Saved entries
■ ■ ■ ■ ■ ■ ■
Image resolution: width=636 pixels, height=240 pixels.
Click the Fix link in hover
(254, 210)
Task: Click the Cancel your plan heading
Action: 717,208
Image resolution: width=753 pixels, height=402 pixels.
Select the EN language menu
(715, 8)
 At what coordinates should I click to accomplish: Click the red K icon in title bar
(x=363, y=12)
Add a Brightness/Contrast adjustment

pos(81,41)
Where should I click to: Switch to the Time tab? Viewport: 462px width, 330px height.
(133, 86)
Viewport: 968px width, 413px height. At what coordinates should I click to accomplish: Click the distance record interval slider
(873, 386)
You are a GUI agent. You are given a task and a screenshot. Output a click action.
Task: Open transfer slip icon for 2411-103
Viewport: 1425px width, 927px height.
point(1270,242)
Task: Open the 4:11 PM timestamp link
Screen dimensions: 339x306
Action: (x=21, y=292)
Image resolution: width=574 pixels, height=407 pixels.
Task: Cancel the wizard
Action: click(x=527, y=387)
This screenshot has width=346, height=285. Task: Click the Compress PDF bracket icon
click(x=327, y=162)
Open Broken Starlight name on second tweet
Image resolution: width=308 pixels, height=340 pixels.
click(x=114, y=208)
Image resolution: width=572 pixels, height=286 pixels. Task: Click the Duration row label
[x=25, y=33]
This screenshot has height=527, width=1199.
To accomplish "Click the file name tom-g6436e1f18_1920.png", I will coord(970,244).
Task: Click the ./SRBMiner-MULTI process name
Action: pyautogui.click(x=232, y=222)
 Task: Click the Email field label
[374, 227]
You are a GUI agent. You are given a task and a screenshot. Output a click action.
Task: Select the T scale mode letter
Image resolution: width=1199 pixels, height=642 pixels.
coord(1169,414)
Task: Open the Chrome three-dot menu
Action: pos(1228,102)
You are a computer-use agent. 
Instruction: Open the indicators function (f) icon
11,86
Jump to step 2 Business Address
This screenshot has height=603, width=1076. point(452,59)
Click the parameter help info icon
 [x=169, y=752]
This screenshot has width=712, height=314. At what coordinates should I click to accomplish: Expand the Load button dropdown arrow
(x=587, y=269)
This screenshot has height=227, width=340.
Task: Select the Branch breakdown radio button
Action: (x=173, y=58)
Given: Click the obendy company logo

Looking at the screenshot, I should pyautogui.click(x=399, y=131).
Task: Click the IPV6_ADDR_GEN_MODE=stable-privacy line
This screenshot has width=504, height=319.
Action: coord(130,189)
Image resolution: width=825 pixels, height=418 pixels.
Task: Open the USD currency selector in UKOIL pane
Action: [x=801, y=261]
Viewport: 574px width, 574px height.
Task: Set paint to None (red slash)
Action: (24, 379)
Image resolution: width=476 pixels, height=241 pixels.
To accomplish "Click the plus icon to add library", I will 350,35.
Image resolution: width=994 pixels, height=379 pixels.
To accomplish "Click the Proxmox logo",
■ ■ ■ ■ ■ ■ ■
* _How to complete this task_
Word for word, transcribe all of the entries shown above.

* _Written solution_
Image resolution: width=636 pixels, height=240 pixels.
Click the Fix link in hover
(254, 210)
Task: Click the Cancel your plan heading
Action: 717,208
Image resolution: width=753 pixels, height=402 pixels.
Select the EN language menu
(715, 8)
 At what coordinates should I click to accomplish: Click the red K icon in title bar
(x=363, y=12)
Add a Brightness/Contrast adjustment

pos(81,41)
Where should I click to: Switch to the Time tab? Viewport: 462px width, 330px height.
(133, 86)
Viewport: 968px width, 413px height. At what coordinates should I click to accomplish: Click the distance record interval slider
(873, 386)
You are a GUI agent. You are given a task and a screenshot. Output a click action.
Task: Open transfer slip icon for 2411-103
Viewport: 1425px width, 927px height.
point(1270,242)
Task: Open the 4:11 PM timestamp link
Screen dimensions: 339x306
Action: (x=21, y=292)
Image resolution: width=574 pixels, height=407 pixels.
Task: Cancel the wizard
Action: click(x=527, y=387)
This screenshot has width=346, height=285. Task: Click the Compress PDF bracket icon
click(x=327, y=162)
Open Broken Starlight name on second tweet
Image resolution: width=308 pixels, height=340 pixels.
click(x=114, y=208)
Image resolution: width=572 pixels, height=286 pixels. Task: Click the Duration row label
[x=25, y=33]
This screenshot has height=527, width=1199.
To accomplish "Click the file name tom-g6436e1f18_1920.png", I will coord(970,244).
Task: Click the ./SRBMiner-MULTI process name
Action: pyautogui.click(x=232, y=222)
 Task: Click the Email field label
[374, 227]
You are a GUI agent. You are given a task and a screenshot. Output a click action.
Task: Select the T scale mode letter
Image resolution: width=1199 pixels, height=642 pixels.
coord(1169,414)
Task: Open the Chrome three-dot menu
Action: pos(1228,102)
You are a computer-use agent. 
Instruction: Open the indicators function (f) icon
11,86
Jump to step 2 Business Address
This screenshot has height=603, width=1076. point(452,59)
Click the parameter help info icon
 [x=169, y=752]
This screenshot has width=712, height=314. At what coordinates should I click to accomplish: Expand the Load button dropdown arrow
(x=587, y=269)
This screenshot has height=227, width=340.
Task: Select the Branch breakdown radio button
Action: (x=173, y=58)
Given: Click the obendy company logo

Looking at the screenshot, I should pyautogui.click(x=399, y=131).
Task: Click the IPV6_ADDR_GEN_MODE=stable-privacy line
This screenshot has width=504, height=319.
Action: coord(130,189)
Image resolution: width=825 pixels, height=418 pixels.
Task: Open the USD currency selector in UKOIL pane
Action: [x=801, y=261]
Viewport: 574px width, 574px height.
Task: Set paint to None (red slash)
Action: (24, 379)
Image resolution: width=476 pixels, height=241 pixels.
To accomplish "Click the plus icon to add library", I will 350,35.
Image resolution: width=994 pixels, height=379 pixels.
To accomplish "Click the Proxmox logo",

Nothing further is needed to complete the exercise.